Work to complete: Reproduce all records exactly.

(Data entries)
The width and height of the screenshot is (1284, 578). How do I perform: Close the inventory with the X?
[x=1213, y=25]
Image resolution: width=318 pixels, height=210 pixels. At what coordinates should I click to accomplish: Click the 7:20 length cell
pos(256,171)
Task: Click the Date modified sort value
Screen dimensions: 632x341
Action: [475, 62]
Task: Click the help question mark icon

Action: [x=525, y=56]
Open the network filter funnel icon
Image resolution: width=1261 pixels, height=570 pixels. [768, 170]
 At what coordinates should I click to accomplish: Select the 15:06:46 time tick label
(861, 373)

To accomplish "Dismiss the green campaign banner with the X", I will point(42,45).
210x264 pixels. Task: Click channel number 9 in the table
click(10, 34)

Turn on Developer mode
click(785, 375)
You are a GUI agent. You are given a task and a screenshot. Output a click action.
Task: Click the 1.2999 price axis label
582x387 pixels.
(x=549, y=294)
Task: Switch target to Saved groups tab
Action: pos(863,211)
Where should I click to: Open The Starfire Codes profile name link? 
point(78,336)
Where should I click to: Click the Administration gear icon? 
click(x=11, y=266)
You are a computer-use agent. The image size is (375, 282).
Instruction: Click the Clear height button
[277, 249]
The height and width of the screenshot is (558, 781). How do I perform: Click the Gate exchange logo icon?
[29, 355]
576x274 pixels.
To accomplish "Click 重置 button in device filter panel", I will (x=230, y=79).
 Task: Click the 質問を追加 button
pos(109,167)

The completed task:
The width and height of the screenshot is (1284, 578). How do I perform: Close the inventory with the X?
[x=1213, y=25]
Image resolution: width=318 pixels, height=210 pixels. At what coordinates should I click to accomplish: Click the 7:20 length cell
pos(256,171)
Task: Click the Date modified sort value
Screen dimensions: 632x341
Action: [475, 62]
Task: Click the help question mark icon

Action: [x=525, y=56]
Open the network filter funnel icon
Image resolution: width=1261 pixels, height=570 pixels. [768, 170]
 At what coordinates should I click to accomplish: Select the 15:06:46 time tick label
(861, 373)

To accomplish "Dismiss the green campaign banner with the X", I will point(42,45).
210x264 pixels. Task: Click channel number 9 in the table
click(10, 34)

Turn on Developer mode
click(785, 375)
You are a GUI agent. You are given a task and a screenshot. Output a click action.
Task: Click the 1.2999 price axis label
582x387 pixels.
(x=549, y=294)
Task: Switch target to Saved groups tab
Action: pos(863,211)
Where should I click to: Open The Starfire Codes profile name link? 
point(78,336)
Where should I click to: Click the Administration gear icon? 
click(x=11, y=266)
You are a computer-use agent. The image size is (375, 282).
Instruction: Click the Clear height button
[277, 249]
The height and width of the screenshot is (558, 781). How do I perform: Click the Gate exchange logo icon?
[29, 355]
576x274 pixels.
To accomplish "Click 重置 button in device filter panel", I will (x=230, y=79).
 Task: Click the 質問を追加 button
pos(109,167)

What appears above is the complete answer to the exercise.